The Technology and Innovation (T&I) sector promises to offer solutions to climate change and sustainability related issues, but those solutions often come with costs, some of which may lead to legal disputes.
Market trends lead us to believe that we may see increased legal action against the T&I sector due to, for example, increased energy use (resulting in carbon emissions), increased consumption of limited resources, disposal of hazardous materials, patent disputes, service or supply chain interruptions due to weather, and false advertising associated with sustainability claims.
The T&I sector faces climate change related disputes risks, in part, due to its dependency on natural resources such as water and rare earth metals1 and its generation of byproducts such as carbon emissions and hazardous waste.2 The industry’s dependency on natural resources such as water and rare earth metals come with environmental costs.3 For example, as demand for energy-dense batteries increases, lithium mining—and the associated water consumption—is growing; lithium miners use about 500,000 gallons of water per ton of lithium in evaporation pools.4 Along with massive water consumption, lithium mining produces pollutants in the ground, water, and air affecting surrounding communities.5 Pollution and environmental degradation produced by some players in the sector may expose them to lawsuits filed by governmental agencies, environmental groups, and mining communities, for example.6 The demand, however, for new batteries, and the need to dispose of old batteries, continues to grow; “it is estimated that between 2021 and 2030, about 12.85 million tons of EV lithium ion batteries will go offline worldwide, and over 10 million tons of lithium, cobalt, nickel and manganese will be mined.”7 To reduce their legal exposure, companies in the T&I sector should be mindful of the impacts associated with fabrication and decommissioning of their products.8 This sector will need to continue to consider its environmental footprint, even as it responds to market demands to develop solutions to challenges caused by climate change.

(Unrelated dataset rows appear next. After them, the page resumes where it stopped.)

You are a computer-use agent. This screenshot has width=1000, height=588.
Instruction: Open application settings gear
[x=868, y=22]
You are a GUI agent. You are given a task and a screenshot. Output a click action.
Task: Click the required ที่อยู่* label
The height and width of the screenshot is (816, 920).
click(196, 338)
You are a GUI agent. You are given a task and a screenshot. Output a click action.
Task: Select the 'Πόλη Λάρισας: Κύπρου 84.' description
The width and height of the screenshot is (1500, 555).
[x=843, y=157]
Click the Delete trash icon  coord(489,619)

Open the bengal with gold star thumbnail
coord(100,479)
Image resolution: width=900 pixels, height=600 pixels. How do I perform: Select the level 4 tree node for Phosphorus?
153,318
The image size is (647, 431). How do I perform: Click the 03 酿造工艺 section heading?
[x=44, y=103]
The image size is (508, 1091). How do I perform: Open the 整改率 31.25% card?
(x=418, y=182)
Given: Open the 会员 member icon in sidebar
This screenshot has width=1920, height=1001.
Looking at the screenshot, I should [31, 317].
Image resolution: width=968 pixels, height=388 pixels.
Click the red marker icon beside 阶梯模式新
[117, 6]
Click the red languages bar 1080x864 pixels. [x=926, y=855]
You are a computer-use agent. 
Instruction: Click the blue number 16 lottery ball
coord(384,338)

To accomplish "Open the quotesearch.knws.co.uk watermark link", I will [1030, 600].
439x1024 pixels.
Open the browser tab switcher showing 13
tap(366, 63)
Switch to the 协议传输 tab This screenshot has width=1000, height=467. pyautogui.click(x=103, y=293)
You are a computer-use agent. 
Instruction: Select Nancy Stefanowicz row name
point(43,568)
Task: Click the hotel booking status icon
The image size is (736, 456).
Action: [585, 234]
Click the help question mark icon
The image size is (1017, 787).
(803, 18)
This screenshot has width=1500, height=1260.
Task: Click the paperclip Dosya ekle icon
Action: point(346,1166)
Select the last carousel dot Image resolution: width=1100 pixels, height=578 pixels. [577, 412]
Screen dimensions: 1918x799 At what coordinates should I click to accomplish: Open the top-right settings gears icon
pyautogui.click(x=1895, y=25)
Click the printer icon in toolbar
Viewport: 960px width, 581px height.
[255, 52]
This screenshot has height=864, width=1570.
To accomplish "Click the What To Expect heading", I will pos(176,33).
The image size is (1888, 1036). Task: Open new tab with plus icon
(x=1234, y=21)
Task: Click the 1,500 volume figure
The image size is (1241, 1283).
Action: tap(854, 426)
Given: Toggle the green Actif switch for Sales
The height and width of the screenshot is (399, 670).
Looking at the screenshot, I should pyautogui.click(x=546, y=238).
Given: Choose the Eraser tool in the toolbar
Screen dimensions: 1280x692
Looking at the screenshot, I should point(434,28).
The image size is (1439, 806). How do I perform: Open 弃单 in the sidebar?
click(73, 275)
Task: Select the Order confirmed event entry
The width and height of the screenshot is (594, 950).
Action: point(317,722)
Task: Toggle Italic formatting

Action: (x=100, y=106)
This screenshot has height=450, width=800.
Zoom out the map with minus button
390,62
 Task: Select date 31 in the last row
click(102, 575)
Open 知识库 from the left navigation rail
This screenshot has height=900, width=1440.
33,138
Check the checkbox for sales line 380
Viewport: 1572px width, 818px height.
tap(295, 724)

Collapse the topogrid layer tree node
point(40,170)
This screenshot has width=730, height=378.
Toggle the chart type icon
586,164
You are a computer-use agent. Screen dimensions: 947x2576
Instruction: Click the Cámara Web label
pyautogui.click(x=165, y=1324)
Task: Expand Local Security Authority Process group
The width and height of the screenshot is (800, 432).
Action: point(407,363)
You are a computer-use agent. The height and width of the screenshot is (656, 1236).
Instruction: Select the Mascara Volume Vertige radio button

The prevalence of digital communications such as video conferencing has allowed some industries to reduce their carbon footprint due to reduced travel. However, other industries, including some in the T&I sector, have seen an increasing demand for power. One example is power-hungry servers in datacenters (that also need to be cooled). We have seen players in the T&I sector invest significant resources in reducing power consumption and some attempts to “go to zero” net emissions.”9 However, as new technologies are developed to help decrease greenhouse emissions, power consumption, or reduce hazardous waste, we expect that many of those technologies to be patented in various jurisdictions around the world. As a result, we expect to see an increase in patent disputes in the future in district courts and/or the ITC related to technologies aimed at combatting climate change.
We have also seen an increase in dispute risks associated with climate change in the United States due to interruption of service due to weather. For example, a recent winter storm in Texas resulted in massive power outages and caused a major technology company to shut down a semiconductor fabrication plant in Austin for more than a month, which likely cost the company hundreds of millions of dollars. Climate change threatens to increase such service interruptions throughout the T&I sector, which can also lead to downstream effects such as interruptions in the supply chain. Some manufacturers, such as car manufacturers, depend on just-in-time delivery to reduce their parts inventory, including their inventory for integrated circuits. Not surprisingly, we have seen dispute threats made against chip suppliers due to these climate-related supply chain interruptions.10 Climate change, and associated business interruptions, are likely to result in increased future disputes.
Another area in which we have seen increased disputes risk is in false or deceptive advertising resulting from sustainability claims made, in part, in response to climate change. Companies operating in the U.S. have faced Federal Trade Commission (FTC) enforcement actions, along with consumer or competitor-led lawsuits claiming false advertising or misleading marketing claims relating to sustainable operation or manufacturing processes.11 Companies may look to mitigate such risks by carefully considering their sustainability claims and avail themselves of resources such as the FTC’s “Green Guides.”12 Industry should also consider the reporting requirements may vary across borders; for example, the European Union “ha[s] adopted mandatory [environmental, social, and governance (ESG)] reporting requirements.”13
Although climate change may lead to increased disputes risk across the T&I sector, companies in the T&I sector may be able to reduce that risk by identifying and understanding the causes of the risk and, if possible, taking preventative measures.